Are you exhausted after chatting with ChatGPT? Are you suffering from AInxiety?

It should not be confused, but is often a part of or compounded, by change fatigue. Then there is innovation fatigue.

Alarm fatigue completes the terrible techno fatigue quadric.

Call it the "shiny new object " syndrome.

“More businesses die from indigestion than starvation.”

That’s what Hewlett-Packard co-founder David Packard warned in 1995 about the danger of company leaders who add too much to their workplaces and subtract too little.

His words ring even more true now than they did 27 years ago, with too many leaders programmed and rewarded for more, more, more. It isn’t that addition is inherently bad. But when leaders are undisciplined about piling on staff, gizmos, software, meetings, rules, training and management fads, organizations become too complicated, their people get overwhelmed and exhausted, and their resources are spread so thin that all their work suffers.

Fighting techno/innovation/change fatigue is a challenge. But we live in an increasingly digital world, so simply ignoring modern technologies, particularly health information technologies, is not a practical approach. Then, what are some ways doctors can fight techno fatigue and its destructive effects, recognizing the limitations of the Luddite strategy?

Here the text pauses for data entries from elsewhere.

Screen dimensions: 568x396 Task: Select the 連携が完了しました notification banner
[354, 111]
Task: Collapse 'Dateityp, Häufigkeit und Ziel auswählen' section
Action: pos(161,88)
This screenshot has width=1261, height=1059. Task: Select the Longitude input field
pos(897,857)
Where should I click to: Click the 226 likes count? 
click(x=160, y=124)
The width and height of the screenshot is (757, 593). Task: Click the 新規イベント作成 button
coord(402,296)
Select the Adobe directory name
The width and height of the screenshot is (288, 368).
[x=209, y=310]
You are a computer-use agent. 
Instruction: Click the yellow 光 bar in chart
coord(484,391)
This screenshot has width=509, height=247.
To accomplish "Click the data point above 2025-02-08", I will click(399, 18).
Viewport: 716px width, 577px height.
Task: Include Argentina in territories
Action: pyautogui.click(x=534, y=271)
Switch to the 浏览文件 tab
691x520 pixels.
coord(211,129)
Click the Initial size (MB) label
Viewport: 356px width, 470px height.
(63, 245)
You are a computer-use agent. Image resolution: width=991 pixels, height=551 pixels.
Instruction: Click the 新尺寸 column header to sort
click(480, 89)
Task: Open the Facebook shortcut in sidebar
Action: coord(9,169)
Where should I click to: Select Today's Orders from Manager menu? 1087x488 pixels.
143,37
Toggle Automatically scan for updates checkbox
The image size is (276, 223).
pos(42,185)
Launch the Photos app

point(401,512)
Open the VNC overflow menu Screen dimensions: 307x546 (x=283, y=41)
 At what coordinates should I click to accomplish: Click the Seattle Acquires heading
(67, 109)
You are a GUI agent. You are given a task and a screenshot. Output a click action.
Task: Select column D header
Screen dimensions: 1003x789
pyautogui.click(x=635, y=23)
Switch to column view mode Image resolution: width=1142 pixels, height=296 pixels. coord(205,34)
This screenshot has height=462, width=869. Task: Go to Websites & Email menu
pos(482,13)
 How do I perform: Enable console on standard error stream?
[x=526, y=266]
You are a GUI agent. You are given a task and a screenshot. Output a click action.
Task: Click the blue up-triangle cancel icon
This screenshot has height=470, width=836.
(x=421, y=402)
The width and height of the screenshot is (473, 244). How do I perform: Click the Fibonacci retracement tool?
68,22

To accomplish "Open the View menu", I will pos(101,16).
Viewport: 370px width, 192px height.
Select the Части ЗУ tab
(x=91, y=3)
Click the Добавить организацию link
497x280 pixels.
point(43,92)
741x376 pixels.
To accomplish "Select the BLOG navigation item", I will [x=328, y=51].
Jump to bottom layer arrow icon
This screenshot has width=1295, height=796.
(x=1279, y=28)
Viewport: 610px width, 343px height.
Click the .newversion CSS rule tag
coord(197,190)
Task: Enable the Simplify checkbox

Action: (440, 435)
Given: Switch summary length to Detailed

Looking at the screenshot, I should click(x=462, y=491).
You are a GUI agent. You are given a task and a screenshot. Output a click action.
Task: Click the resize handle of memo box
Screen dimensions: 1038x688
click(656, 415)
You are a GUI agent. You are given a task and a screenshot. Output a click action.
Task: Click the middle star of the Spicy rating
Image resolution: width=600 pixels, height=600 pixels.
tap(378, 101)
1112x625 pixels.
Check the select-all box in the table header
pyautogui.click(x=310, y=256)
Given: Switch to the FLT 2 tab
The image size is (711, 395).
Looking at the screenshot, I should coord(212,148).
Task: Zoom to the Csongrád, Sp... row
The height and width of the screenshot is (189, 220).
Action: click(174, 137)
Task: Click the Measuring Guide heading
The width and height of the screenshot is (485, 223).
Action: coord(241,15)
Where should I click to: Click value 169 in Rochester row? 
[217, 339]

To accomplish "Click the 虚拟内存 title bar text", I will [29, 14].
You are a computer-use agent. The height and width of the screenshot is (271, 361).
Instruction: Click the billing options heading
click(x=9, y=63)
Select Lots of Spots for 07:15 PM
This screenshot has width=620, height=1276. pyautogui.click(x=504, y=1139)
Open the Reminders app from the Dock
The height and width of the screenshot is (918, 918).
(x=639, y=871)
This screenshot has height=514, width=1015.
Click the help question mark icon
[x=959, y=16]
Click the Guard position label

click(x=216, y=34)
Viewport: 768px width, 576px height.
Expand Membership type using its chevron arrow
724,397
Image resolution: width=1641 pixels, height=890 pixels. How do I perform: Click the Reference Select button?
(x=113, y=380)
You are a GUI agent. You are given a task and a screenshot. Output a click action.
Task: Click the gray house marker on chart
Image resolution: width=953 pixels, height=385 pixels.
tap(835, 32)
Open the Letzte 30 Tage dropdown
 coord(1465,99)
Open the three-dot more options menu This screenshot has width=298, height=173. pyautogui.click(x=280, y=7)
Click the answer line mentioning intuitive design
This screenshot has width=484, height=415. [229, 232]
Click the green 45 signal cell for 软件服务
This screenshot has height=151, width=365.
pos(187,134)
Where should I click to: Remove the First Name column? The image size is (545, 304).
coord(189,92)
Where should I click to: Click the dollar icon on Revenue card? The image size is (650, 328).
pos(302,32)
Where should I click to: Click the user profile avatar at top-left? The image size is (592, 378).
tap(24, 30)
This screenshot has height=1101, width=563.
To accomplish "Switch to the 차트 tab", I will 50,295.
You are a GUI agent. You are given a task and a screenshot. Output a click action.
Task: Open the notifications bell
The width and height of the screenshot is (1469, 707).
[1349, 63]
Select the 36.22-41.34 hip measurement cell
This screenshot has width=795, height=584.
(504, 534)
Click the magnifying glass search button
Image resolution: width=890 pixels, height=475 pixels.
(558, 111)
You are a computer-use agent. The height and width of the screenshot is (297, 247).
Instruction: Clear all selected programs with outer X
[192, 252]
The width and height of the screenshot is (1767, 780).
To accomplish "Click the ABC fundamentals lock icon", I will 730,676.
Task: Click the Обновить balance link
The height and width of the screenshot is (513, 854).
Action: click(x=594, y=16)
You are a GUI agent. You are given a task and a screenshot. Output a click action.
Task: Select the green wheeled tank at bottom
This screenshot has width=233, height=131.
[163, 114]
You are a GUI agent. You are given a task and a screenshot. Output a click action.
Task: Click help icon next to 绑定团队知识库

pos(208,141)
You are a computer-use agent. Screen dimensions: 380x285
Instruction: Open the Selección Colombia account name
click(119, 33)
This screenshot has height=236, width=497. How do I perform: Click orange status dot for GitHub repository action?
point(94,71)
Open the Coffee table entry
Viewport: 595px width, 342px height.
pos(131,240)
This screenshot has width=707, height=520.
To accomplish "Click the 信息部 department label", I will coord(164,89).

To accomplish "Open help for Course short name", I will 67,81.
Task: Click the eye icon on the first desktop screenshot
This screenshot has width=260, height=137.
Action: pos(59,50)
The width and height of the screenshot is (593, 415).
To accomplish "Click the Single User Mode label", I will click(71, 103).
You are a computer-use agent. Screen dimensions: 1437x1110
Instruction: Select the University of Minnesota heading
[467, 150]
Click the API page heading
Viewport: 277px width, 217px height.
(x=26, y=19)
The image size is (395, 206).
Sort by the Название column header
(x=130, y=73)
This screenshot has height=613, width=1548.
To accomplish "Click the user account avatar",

  1. The Goldilocks approach. Get rid of technology overload, pruning, when possible, those apps or services that don't improve efficiency or add value. Accept those that do, but in moderation. You should strive for just the right balance.
  2. Get involved in fixing things. We all accept that the present EMRs are SHIT. Creating the future IT whole product solution, however, will require more and more end-user input in design, development and deployment and will take several iterations for us to get it right.
  3. Avoid shiny new objects. Stay in touch with the hype cycle. For most doctors, this is not your first rodeo when it comes to technology adoption and penetration.
  4. Embrace frugal innovation and feature fatigue. It's the benefits, stupid.
  5. Demand accountability from those who are trying to ram technology down your throat for the wrong reasons.
  6. Practice a personal stress reduction and burnout plan.
  7. PISS on burnout and the technofatigue that contributes to it.
  8. Lobby to get paid for non-value added technoadministrivia. Just say no to people who want to pile on things to already overloaded practitioners. Unbundle primary care.
  9. Find a better non-technical solution to your problem. Get rid of garbage instead of digitizing it. Get rid of waste.
  10. Eliminate or minimize WIFI zones. I recently had lunch in a mountain town restaurant that had no WIFI and a sign that proclaimed, "Pretend it's 1985. Talk to someone"

These are many "shiny new object" applications. However, EMRs seemed like a good idea at the time and look where we wound up. At this point, doctors are suffering from technofatigue and unless and until we can demonstrate IT technologies that will make their life easier and make more money for them in less time, there will be significant resistance to dissemination and implementation.

So, technologists and digipreneurs need to demonstrate value and significant benefits to 1) patient defined value, 2) results that help to achieve business objectives in a value based world and 3) make sick care workers more productive.

Technofatigue is rampant and exacting a big toll on the sick care workforce. Make reducing it one of your resolutions. Here is an app to help monitor your progress.

Arlen Meyers, MD, MBA is the President and CEO of the Society of Physician Entrepreneurs on Twitter@SoPEOfficial and Co-editor of Digital Health Entrepreneurship

Updated 4/2023

Maureen Williams

Physician Assistant at Concentra Medical

2y

fabulous...all of it!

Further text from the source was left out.